Pengalaman apes juga hinggap di salah satu kelompok peternak Sedin Kokoq Farm, di Gegutu Timur, Kelurahan Rembiga, Kota Mataram. Hasil penelusuran NTBSatu, kandang yang berbahan utama baja ringan kosong. Di Sekitarnya ada beberapa kandang kecil berisi ayam kampung dan pakan.

Penuturan Fatmawati, penjaga kandang, ketua kelompok ini bernama Fitria. Kelompok ini beranggotakan 10 orang. Sepengetahuannya lahan itu milik salah seorang petinggi partai dengan status sewa.

“Ada yang minta kita buat proposal dari kelompok ternak ini. Anggotanya kan ada 10 orang, mayoritas ibu – ibu yang ingin mencoba bisnis ayam petelur,” jelasnya Fitria, Senin 22 Juli 2024 malam.

Pemerintah akhirnya menerima pengajuan proposal kelompoknya, dan kegiatan operasional berlangsung pada tahun 2022.

Kelompoknya pun mendapatkan bantuan awal berupa 500 ekor pullet ayam petelur sekaligus kandang dan pakannya.

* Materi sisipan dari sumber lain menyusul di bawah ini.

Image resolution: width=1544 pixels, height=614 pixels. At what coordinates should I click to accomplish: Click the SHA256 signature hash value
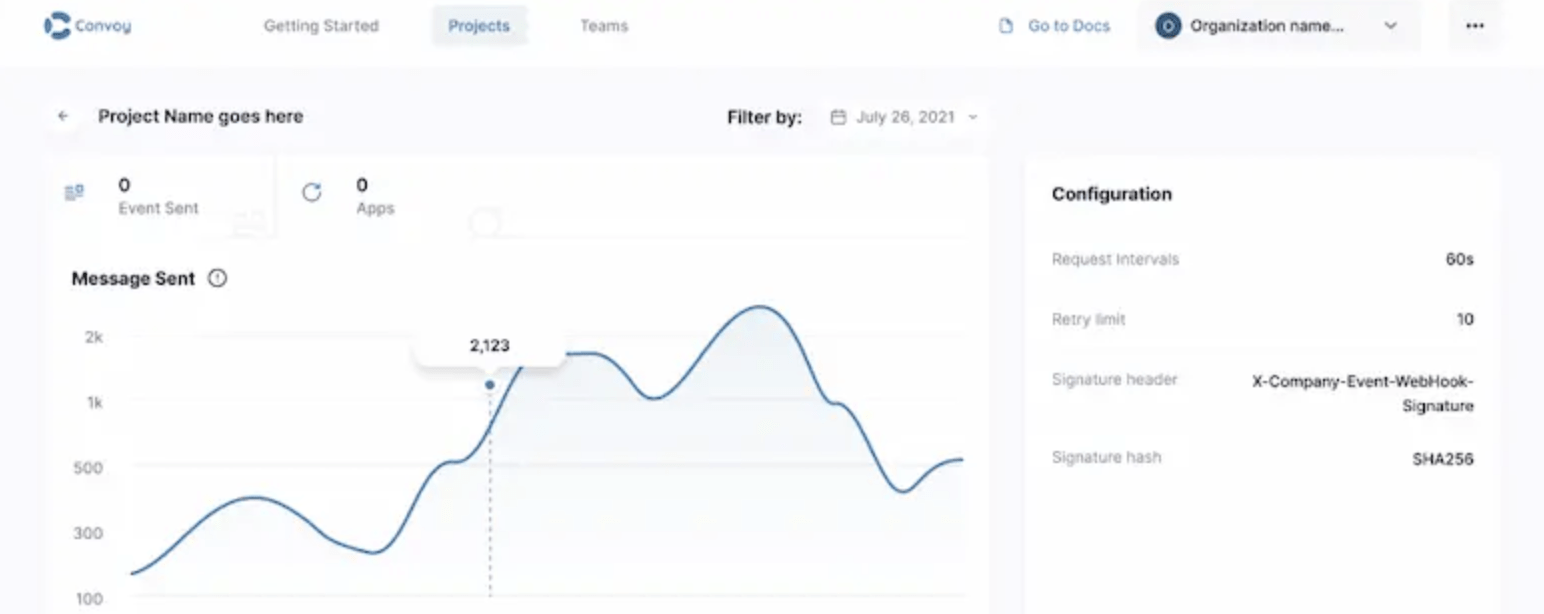click(x=1442, y=459)
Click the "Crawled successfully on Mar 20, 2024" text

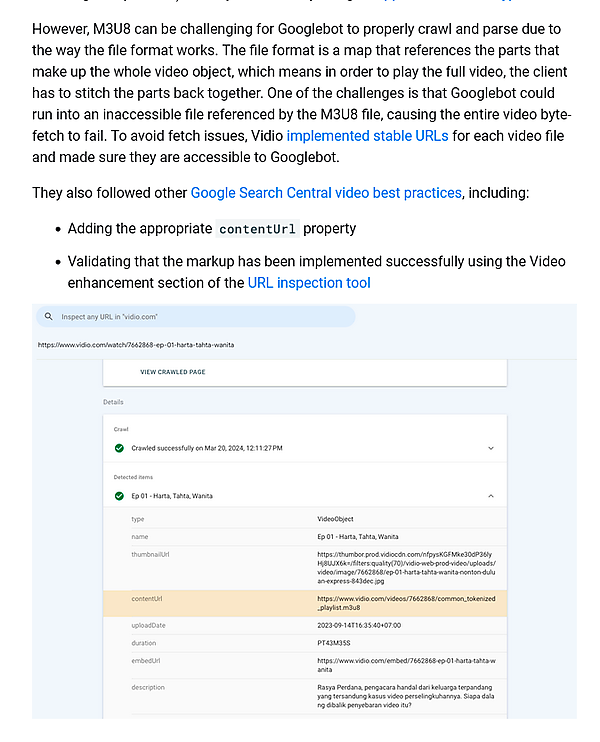pyautogui.click(x=206, y=448)
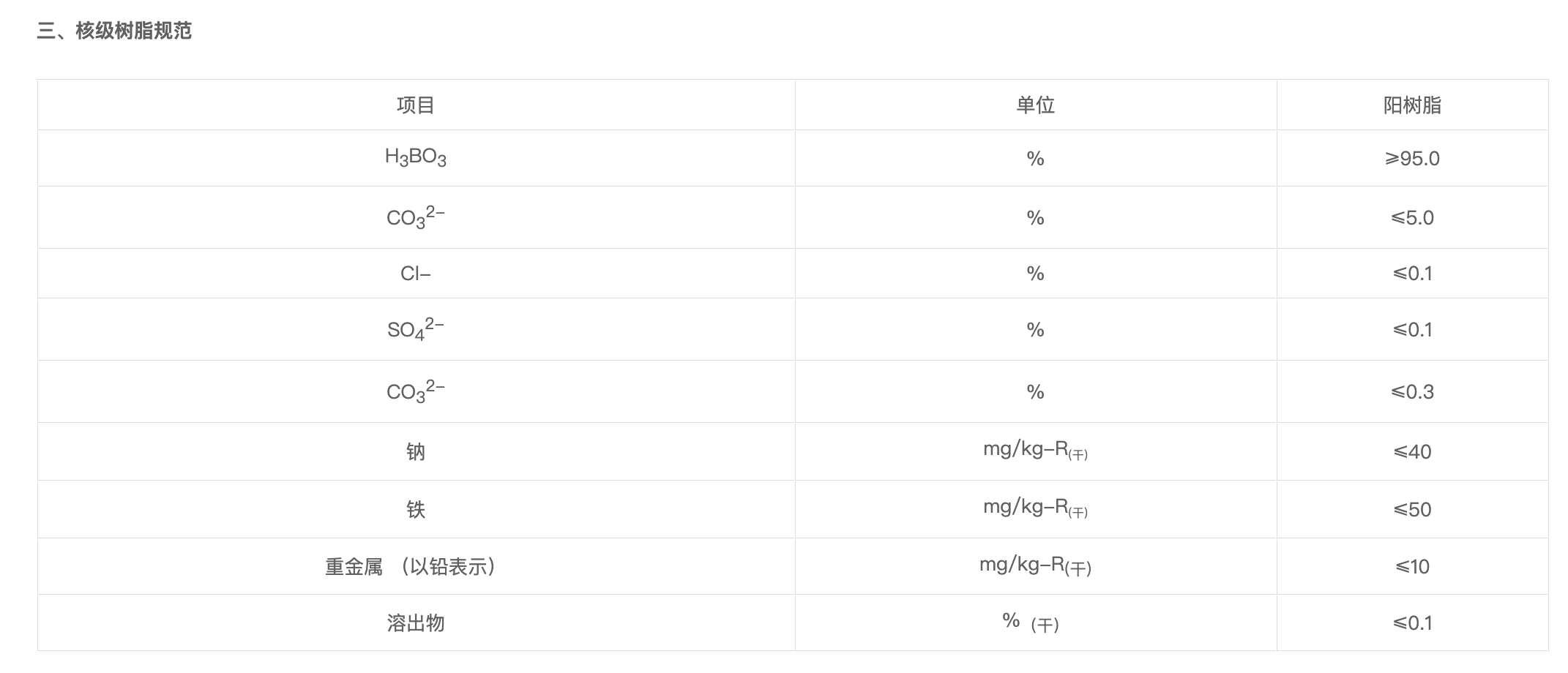Click the 溶出物 item cell
This screenshot has height=673, width=1568.
(416, 623)
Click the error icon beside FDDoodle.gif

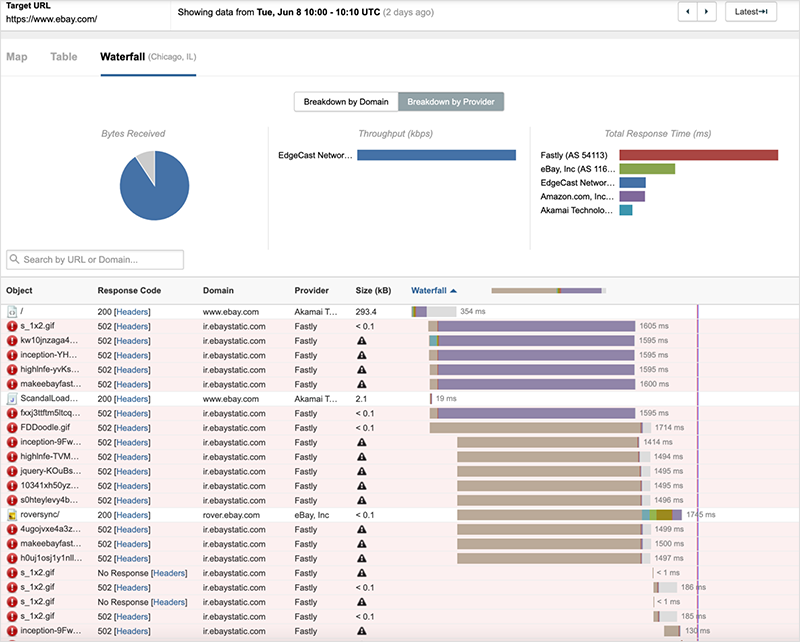coord(12,427)
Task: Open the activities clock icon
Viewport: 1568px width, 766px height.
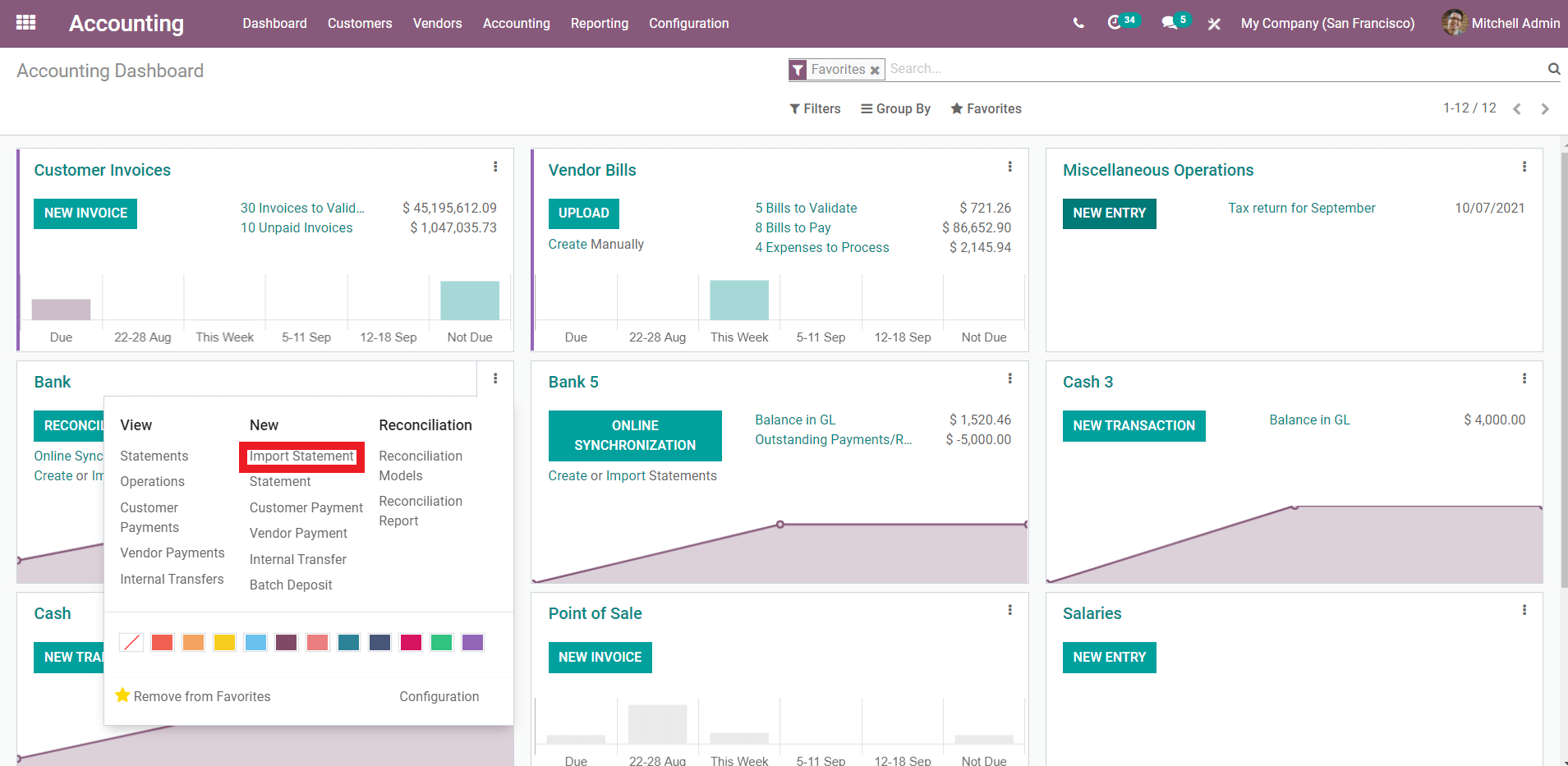Action: coord(1115,23)
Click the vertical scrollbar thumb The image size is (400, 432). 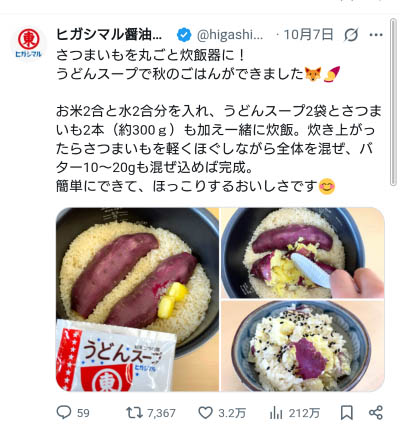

Fitria mengaku, awalnya persentase ayam yang bisa bertelur sekitar 90 persen. Saat harga telur sedang bagus dan panen banyak. Omset tertinggi berada pada kisaran Rp15 juta per bulan.

“Waktu itu juga sempat beli ayam lagi dari biaya sendiri sekitar 200 ekor lagi untuk nambah produksi,” ungkapnya.

Namun lambat laun usaha mandek lantaran mengalami kesulitan dalam memenuhi pakan dan biaya perawatan peternakan tersebut.

“Selain itu, ayamnya sudah afkir (ayam petelur yang sudah tidak produktif dan telah berumur lebih kurang 2 tahun). Kita mau lanjut cuma pemasukan yang ada tidak menutupi untuk membeli pakan dan vitamin,” jelasnya.

Sejumlah Kandang tak Ditemukan 

Ketua Kelompok Tani Ternak Perhatani NW Desa Anjani, Hadi Kusmawan alias Awan, kelompoknya menerima bantuan kandang ayam kapasitas 500 ekor. Luas kandang pun sekitar 9 x 8 meter persegi.

Selain itu, kelompoknya juga menerima bantuan 500 ekor pullet ayam petelur serta pakan dalam sekali pemberian.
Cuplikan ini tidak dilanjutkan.